How we managed offsets in Spark Streaming: I have used val offsetRanges = rdd.asInstanceOf[HasOffsetRanges].offsetRanges to get offsets in Spark Structured Streaming. But want to know how to get the offsets and other metadata to manage checkpointing ourself using Spark Structured Streaming. Do you have any sample program that implements checkpointing?
How we managed offsets in Spark Structured Streaming?? Looking at this JIRA https://issues-test.apache.org/jira/browse/SPARK-18258. looks like offsets are not provided. How should we go about?
The issue is in 6 hours size of metadata increased to 45MB and it grows till it reaches nearly 13 GB. Driver memory allocated is 5GB. At that time system crashes with OOM. Wondering how to avoid making this meta data grow so large? How to make metadata not log so much information.
Code:
1. Reading records from Kafka topic
Dataset<Row> inputDf = spark \
.readStream \
.format("kafka") \
.option("kafka.bootstrap.servers", "host1:port1,host2:port2") \
.option("subscribe", "topic1") \
.option("startingOffsets", "earliest") \
.load()
2. Use from_json API from Spark to extract your data for further transformation in a dataset.

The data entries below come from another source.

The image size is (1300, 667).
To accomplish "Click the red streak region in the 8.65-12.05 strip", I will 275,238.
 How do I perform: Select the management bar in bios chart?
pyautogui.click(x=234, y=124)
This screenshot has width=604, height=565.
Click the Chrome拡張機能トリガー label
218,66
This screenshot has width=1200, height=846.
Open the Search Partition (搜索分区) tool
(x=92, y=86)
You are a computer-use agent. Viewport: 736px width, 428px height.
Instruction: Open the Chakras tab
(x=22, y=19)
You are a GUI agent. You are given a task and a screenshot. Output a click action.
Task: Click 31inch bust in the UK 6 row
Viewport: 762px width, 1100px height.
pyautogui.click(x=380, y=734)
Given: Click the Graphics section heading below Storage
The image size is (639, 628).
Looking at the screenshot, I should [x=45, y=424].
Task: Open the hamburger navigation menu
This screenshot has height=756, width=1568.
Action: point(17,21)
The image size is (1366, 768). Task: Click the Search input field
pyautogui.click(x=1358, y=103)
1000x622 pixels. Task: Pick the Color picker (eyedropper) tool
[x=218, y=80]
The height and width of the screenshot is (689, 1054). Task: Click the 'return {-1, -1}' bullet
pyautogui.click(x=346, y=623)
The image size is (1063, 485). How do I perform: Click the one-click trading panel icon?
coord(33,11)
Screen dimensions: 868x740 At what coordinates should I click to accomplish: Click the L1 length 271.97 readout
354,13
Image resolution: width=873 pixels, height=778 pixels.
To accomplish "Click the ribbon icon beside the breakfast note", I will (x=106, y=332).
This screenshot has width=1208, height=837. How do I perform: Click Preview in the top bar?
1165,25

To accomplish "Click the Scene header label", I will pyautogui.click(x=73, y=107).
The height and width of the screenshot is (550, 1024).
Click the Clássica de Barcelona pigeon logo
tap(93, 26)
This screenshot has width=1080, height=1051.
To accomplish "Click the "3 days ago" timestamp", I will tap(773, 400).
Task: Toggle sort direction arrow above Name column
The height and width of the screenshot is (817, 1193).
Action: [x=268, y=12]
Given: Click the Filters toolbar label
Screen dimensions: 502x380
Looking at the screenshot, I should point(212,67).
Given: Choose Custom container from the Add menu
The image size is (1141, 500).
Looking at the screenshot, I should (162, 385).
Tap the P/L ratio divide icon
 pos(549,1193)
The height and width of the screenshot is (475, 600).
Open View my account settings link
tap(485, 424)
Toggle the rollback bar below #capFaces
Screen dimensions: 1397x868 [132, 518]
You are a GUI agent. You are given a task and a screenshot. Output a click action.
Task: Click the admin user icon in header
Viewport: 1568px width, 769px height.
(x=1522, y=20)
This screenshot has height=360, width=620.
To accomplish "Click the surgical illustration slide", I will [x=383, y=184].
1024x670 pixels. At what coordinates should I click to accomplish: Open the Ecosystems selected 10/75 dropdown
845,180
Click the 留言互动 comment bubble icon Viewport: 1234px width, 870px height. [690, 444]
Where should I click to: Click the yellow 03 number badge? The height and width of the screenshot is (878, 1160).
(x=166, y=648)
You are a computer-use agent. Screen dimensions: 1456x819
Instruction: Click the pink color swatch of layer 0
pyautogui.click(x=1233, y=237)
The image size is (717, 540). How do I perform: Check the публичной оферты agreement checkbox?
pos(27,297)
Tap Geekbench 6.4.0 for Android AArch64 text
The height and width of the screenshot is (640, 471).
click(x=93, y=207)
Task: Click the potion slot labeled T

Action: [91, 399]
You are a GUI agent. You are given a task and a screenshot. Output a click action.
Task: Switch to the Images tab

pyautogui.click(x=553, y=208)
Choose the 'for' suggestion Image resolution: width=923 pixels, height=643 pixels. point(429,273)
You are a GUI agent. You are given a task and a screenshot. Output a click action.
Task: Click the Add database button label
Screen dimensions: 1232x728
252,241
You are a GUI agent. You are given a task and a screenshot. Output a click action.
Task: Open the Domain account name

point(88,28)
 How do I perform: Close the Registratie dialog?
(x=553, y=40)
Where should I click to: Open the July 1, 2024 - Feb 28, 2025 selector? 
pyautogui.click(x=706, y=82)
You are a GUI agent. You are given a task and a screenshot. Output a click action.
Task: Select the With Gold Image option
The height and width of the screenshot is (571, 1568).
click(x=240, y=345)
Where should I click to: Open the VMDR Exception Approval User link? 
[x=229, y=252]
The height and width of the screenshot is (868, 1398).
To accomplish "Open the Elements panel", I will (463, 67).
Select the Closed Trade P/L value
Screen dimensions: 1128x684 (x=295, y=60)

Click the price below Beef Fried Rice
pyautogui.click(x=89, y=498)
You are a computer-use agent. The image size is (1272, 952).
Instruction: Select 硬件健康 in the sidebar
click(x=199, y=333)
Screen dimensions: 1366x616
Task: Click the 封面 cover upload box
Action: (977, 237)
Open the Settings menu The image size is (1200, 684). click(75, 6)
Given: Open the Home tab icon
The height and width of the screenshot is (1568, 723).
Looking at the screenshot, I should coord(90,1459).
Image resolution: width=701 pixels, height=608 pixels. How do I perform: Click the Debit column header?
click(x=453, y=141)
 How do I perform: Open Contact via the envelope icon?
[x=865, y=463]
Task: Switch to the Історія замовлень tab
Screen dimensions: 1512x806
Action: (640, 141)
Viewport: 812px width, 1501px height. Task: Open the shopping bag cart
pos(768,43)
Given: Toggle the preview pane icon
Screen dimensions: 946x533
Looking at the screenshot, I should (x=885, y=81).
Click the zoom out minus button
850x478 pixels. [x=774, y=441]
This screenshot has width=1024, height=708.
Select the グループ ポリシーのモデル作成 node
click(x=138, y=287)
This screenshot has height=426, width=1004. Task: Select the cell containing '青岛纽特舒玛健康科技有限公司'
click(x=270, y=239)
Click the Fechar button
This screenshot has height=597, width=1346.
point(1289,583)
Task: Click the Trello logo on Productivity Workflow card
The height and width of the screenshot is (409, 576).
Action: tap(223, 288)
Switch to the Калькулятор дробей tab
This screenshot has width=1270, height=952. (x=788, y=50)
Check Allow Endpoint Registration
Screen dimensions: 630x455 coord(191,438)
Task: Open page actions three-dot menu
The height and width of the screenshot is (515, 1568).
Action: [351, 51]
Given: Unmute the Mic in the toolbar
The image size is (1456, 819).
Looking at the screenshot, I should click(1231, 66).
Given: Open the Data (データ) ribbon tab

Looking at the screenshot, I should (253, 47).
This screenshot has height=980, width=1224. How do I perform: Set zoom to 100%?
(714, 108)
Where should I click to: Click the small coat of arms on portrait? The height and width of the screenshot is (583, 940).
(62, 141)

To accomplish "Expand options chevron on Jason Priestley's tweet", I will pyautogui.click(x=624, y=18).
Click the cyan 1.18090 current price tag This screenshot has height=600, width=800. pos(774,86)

Dataset<Row> dataDf = inputDf.select(from_json(col("value").cast("string"), EVENT_SCHEMA).alias("event"))
....withColumn("oem_id", col("metadata.oem_id"));
3. Construct a temp table of above dataset using SQLContext
SQLContext sqlContext = new SQLContext(sparkSession);
dataDf.createOrReplaceTempView("event");
4. Flatten events since Parquet does not support hierarchical data.
5. Store output in parquet format on S3
StreamingQuery query = flatDf.writeStream().format("parquet")
Dataset dataDf = inputDf.select(from_json(col("value").cast("string"), EVENT_SCHEMA).alias("event")) .select("event.metadata", "event.data", "event.connection", "event.registration_event","event.version_event" ); SQLContext sqlContext = new SQLContext(sparkSession); dataDf.createOrReplaceTempView("event"); Dataset flatDf = sqlContext .sql("select " + " date, time, id, " + flattenSchema(EVENT_SCHEMA, "event") + " from event"); StreamingQuery query = flatDf .writeStream() .outputMode("append") .option("compression", "snappy") .format("parquet") .option("checkpointLocation", checkpointLocation) .option("path", outputPath) .partitionBy("date", "time", "id") .trigger(Trigger.ProcessingTime(triggerProcessingTime)) .start(); query.awaitTermination();